EXERCISE DETAILS ▸
For every entry, output the exact wording.

:::

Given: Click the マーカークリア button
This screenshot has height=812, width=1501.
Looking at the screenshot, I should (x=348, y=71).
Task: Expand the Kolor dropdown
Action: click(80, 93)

:::

EXERCISE RESULT ▸
Given: Click the マーカークリア button
This screenshot has height=812, width=1501.
Looking at the screenshot, I should (x=348, y=71).
Task: Expand the Kolor dropdown
Action: click(80, 93)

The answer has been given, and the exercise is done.